Auto-stop
exquis_mots
La route est longue, les minutes passent et repassent sans me laisser de répits ou de repos. La journée est bien avancée, elle touche même à sa fin, se jouant de la mienne. C'est l'appétit qui tient éveillé, c'est l'appétit qui rend possédé.Le ciel se couche ; et moi je reste là à rouler, bercé par les traits blancs m'appelant à sombrer dans le terrier du lapin. Et puis il y a cette diabolique musique que je n'arrive à couper et qui danse en harmonie les fanaux postés le long de la chaussée.
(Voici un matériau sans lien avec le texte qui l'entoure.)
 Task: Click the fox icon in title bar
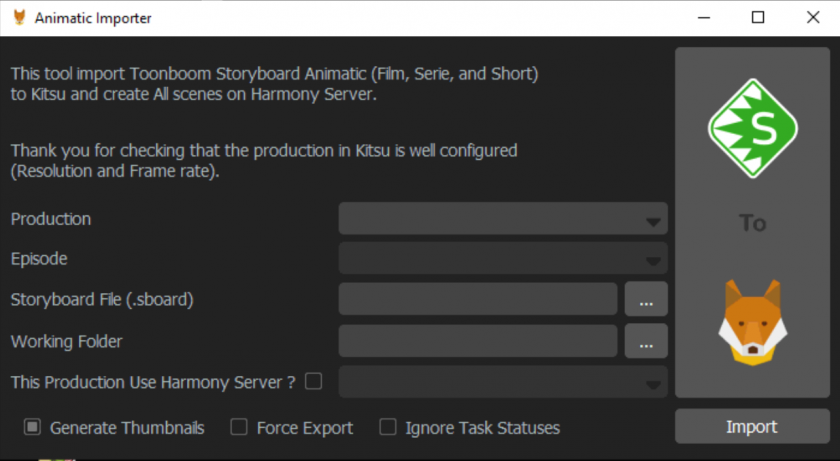pos(20,18)
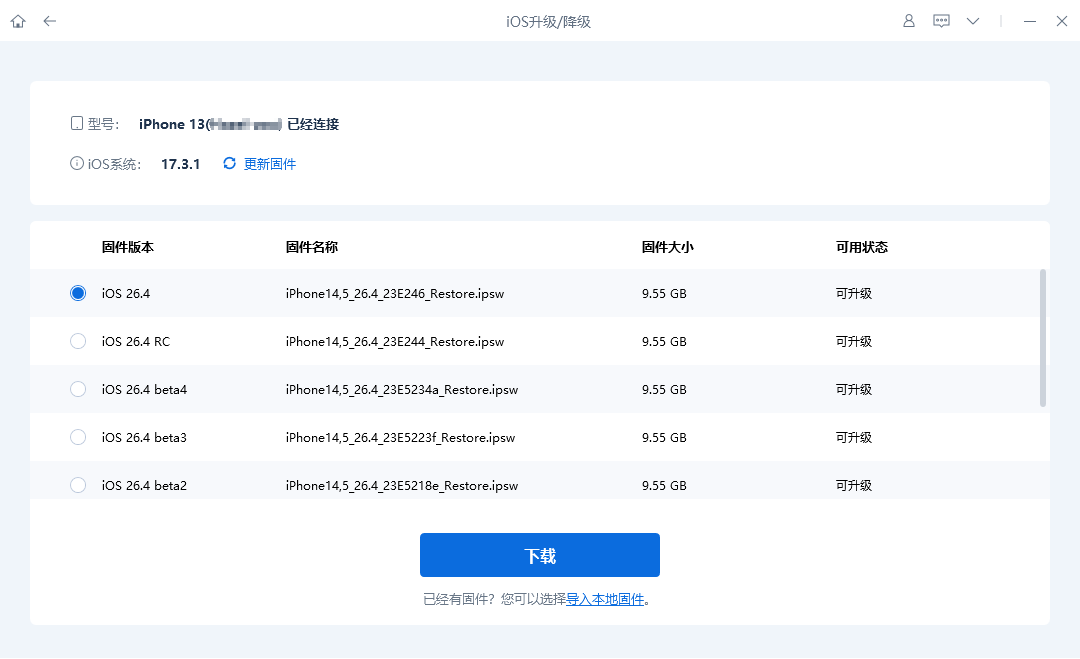Click the connected iPhone 13 device name
Screen dimensions: 1080x659
(200, 124)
Il y a quelqu'un au loin, bras tendu, pouce levé. Une femme, une jeune femme, sans doute une étudiante qui cherche à rentrer chez elle. Elle me regarde, je la regarde, je passe devant puis freine, comme pour lui dire que je suis pressé.D'un grand sourire, elle me remercie puis me parle sans que je n'ai à répondre ou même acquiescer. Ce n'est pas plus mal car je suis trop affamé pour désirer gâcher ma salive dans des banalités. Elle n'est pas très jolie, sans être ingrate pour autant. Cet être transpire la banalité mais je saurai m'en contenter. Je sais comment les appâter, je sais comment les persuader, mais ce que j'aime, c'est les regarder. Je m'arrête sur le bas côté, prétextant une envie d'uriner et dans un moment d'inattention je la frappe d'un coup sec sur la tempe. Dans un bruit sinistre, elle s'effondre sur son siège, me laissant tout le loisir de la contempler.Je me souviens d'un écrit d'un tueur, pour ne citer Schaefer, qui mettait un sac plastique sur la tête, tout en attachant au niveau du coup ; puis il jetait la fille sur le bas côté le temps d'agoniser, pour qu'elle ne salisse pas la voiture.
Mais pour moi ce sera les mains. Sentir son pouls s'affoler avant de s'effacer, admirer ce regard se vider et ses doigts se crisper sont les seules choses qui pourraient m'apaiser.Faire du stop, c'est comme faire le trottoir ; on attire le prédateur puis il tire, et là tout vire au désespoir.